The German parliament on Wednesday backed a third bailout program for Greece.
A total of 454 MPs voted in favour, whilst 113 rejected the eurozone deal: 63 of of them from Chancellor Angela Merkel’s Christian Democrat party.
A total of 18 abstained and 46 lawmakers failed to show up, of which 17 were Christian Democrat MPs.
Before the vote, as many as 60 members from the CDU/CSU said they would oppose the agreement struck with Greece and its creditors.
Opponents are worried Athens might get a substantial debt write-off and that German taxpayers will lose out.
German Finance Minister Wolfgang Schäuble, one of the CDU party’s hawks on Greece, said that there is no guarantee that everything will work and we are allowed to have doubts.
But he told parliament that “the fact that the Greek parliament has already passed a large part of the measures.”
“It would be irresponsible not to use the opportunity for a new start in Greece.”
The Dutch parliament is set to approve the 86-billion-euro package later on Wednesday.
On Tuesday, MPs in Austria, Estonia, and Spain voted to support the third bailout.

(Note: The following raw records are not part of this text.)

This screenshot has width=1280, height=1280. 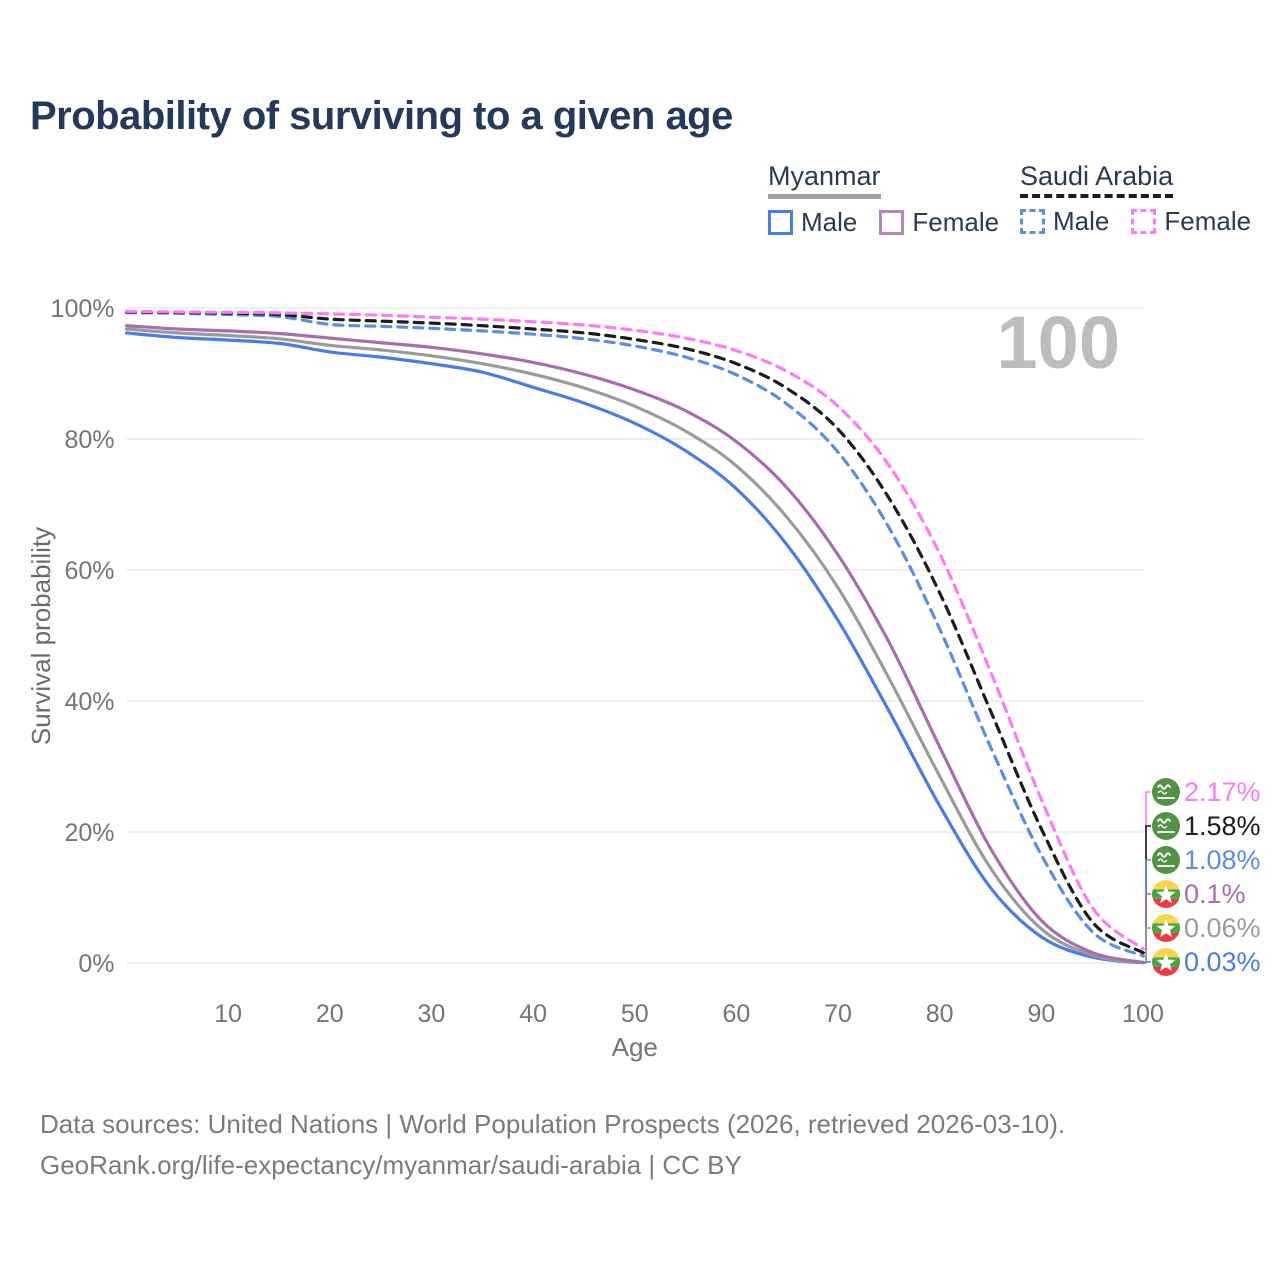 What do you see at coordinates (89, 571) in the screenshot?
I see `y-tick-label: 60%` at bounding box center [89, 571].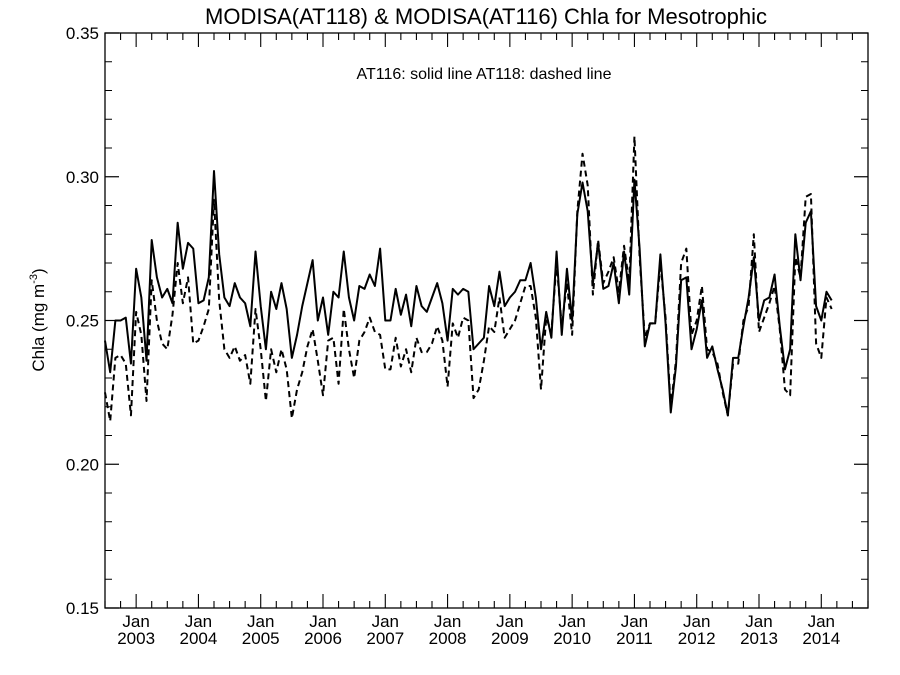  Describe the element at coordinates (572, 638) in the screenshot. I see `x-tick-year-label: 2010` at that location.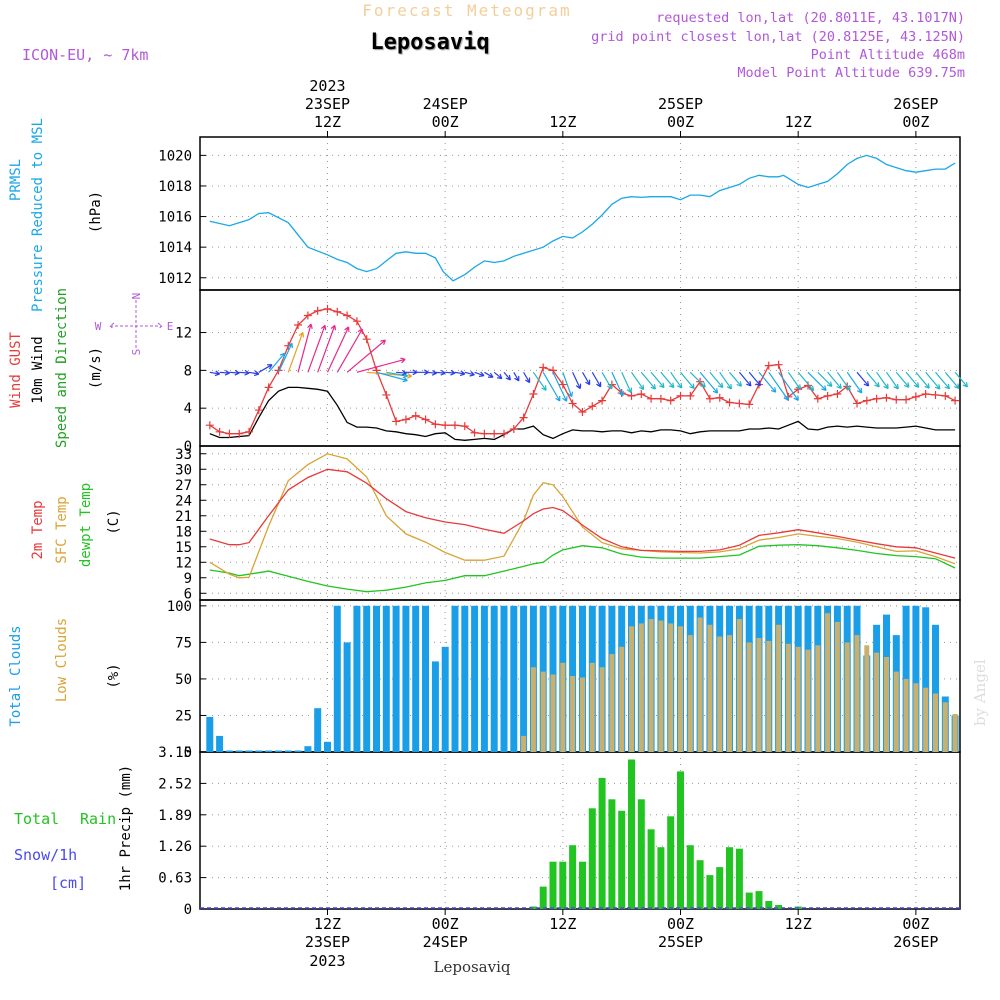 This screenshot has width=1000, height=1000. Describe the element at coordinates (136, 352) in the screenshot. I see `compass-s: S` at that location.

France, Finland and Latvia have also given their approval.
The new emergency loans for Greece will be spread across three years.
The first installment is 26 billion euros, which Athens will use to repay 3.2 billion euros to the European Central Bank on August 20.
The International Monetary Fund has not yet agreed to take part in this bailout program; it says it will wait until October for the first review of Greece’s austerity reforms.
The IMF, a global ‘firefighting’ fund to help states in economic trouble, has cast doubts on whether Greece’s debt is sustainable.
It wants “substantial debt relief” until eurozone governments take that step.